Who qualifies for indefinite leave to remain after discretionary leave?
When a migrant is granted an initial period of discretionary leave, this does not necessarily mean that they will be entitled to further leave. Subsequent periods of leave may be granted, but only if the applicant continues to meet the relevant criteria as set out in the published policy on discretionary leave applicable at the time of the decision. Extensions of discretionary leave will be granted on the merits of each renewal application. In some cases, discretionary leave can even be curtailed if it comes to light that the reason(s) which led to the grant of leave no longer persists, for example, if any medical condition improves.

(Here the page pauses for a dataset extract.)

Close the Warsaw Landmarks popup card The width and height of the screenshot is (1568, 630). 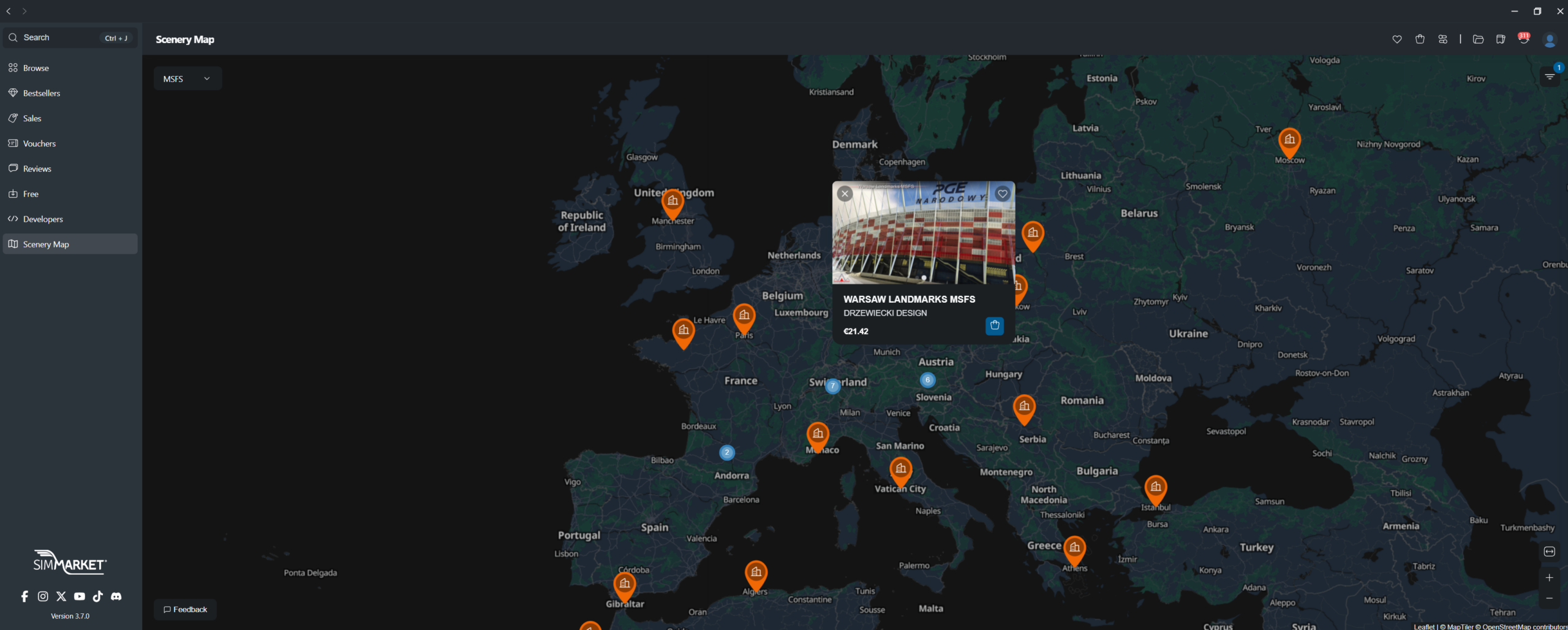coord(845,194)

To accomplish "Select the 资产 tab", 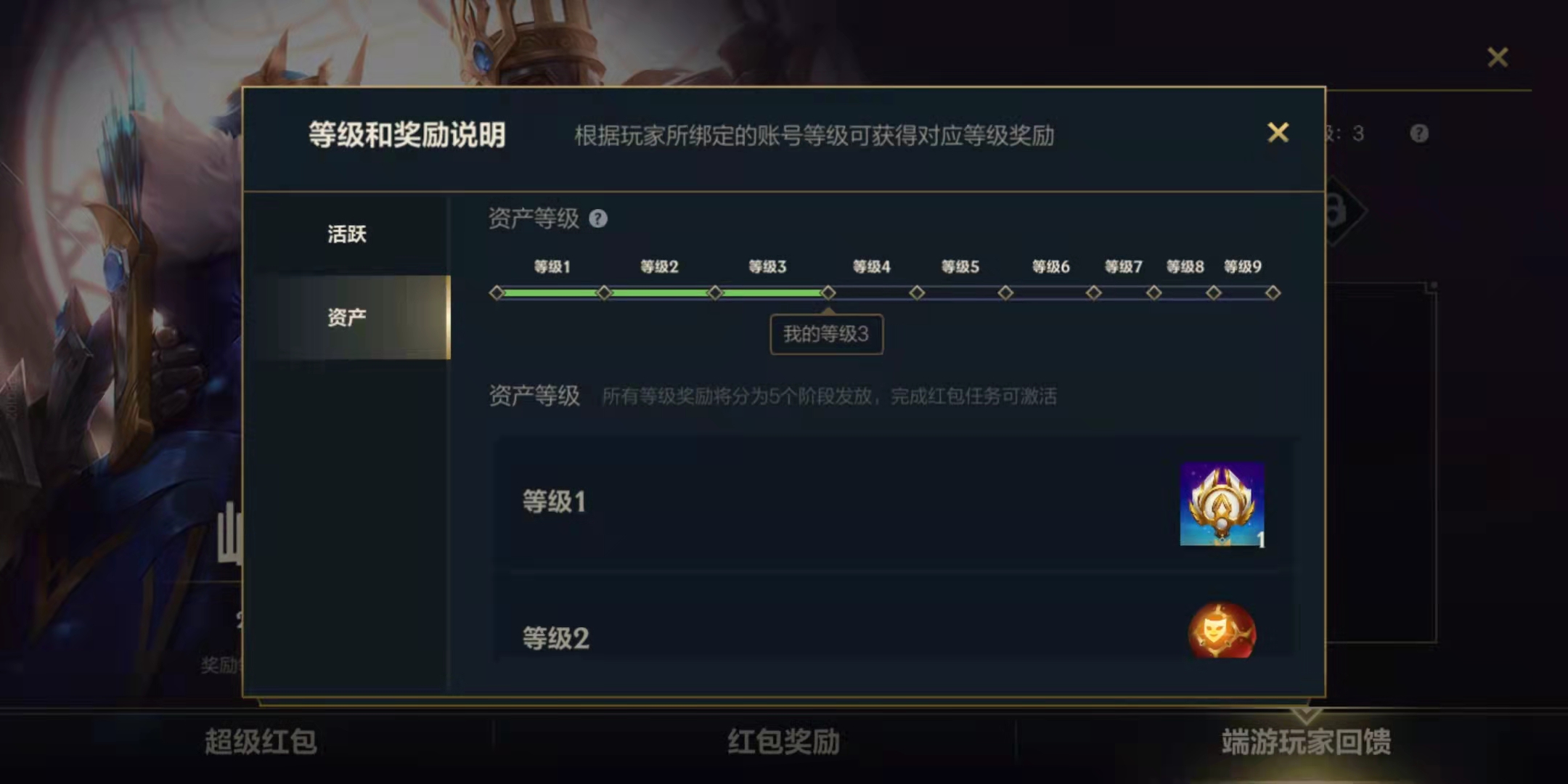I will (347, 317).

An individual should apply for further discretionary leave no more than 28 days prior to expiry of their existing grant of leave to stay longer in the UK. If they apply once their limited leave has run out, their application will be considered out of time. Applications for further discretionary leave must usually be made using online Form FLR(DL).
In relation to indefinite leave to remain, the Home Office guidance relating to the grant of discretionary leave makes it clear that settlement in the UK is a privilege and not an automatic right. As such, it is usually appropriate for migrants wanting to permanently stay in the UK to complete a continuous minimum period of limited leave before being able to apply for indefinite leave. In most cases, a migrant will not be eligible to apply for settlement until they have accrued a continuous period of leave of 120 months, a total of 10 years, normally made up of 4 separate 2.5 year periods of leave. Where an applicant meets the requirements for a grant of further discretionary leave, they will normally be given a maximum of 30 months limited leave, even if the net effect of this is that they become eligible to apply for further leave or settlement before that period of leave expires.
Where a migrant has held discretionary leave in the UK for a continuous period of 10 years and they continue to qualify, they should usually be granted settlement by the Home Office, unless there is evidence of any criminality or exclusion issues. However, there may be cases where it is clear that the basis for the continuing grant of discretionary leave is only temporary. As such, settlement should not normally be granted if the factors giving rise to the grant of discretionary leave will cease to apply within 12 months.
DavidsonMorris’ team of UK immigration lawyers are on hand to support with all types of Home Office and immigration applications. If you have a question about discretionary leave to remain, contact us.
Discretionary Leave to Remain FAQs
How many years is discretionary leave?
Discretionary leave is granted in exceptional and compassionate circumstances, on a case-by-case basis, so the length of leave granted will be adjusted to suit the individual situation. However, in accordance with Home Office guidance, this will usually be 30 months.
Who is eligible for discretionary leave to remain?
There are no set eligibility criteria when it comes to discretionary leave, although there must be clear evidence of exceptional and compassionate circumstances, or evidence of other compelling reasons to grant leave on a discretionary basis.
How long I can stay outside UK with discretionary leave to remain?
In most cases, a migrant with discretionary leave to remain is able to leave the UK and re-enter freely at any time. However, leave may be curtailed if they were granted leave on medical grounds but are fit to travel.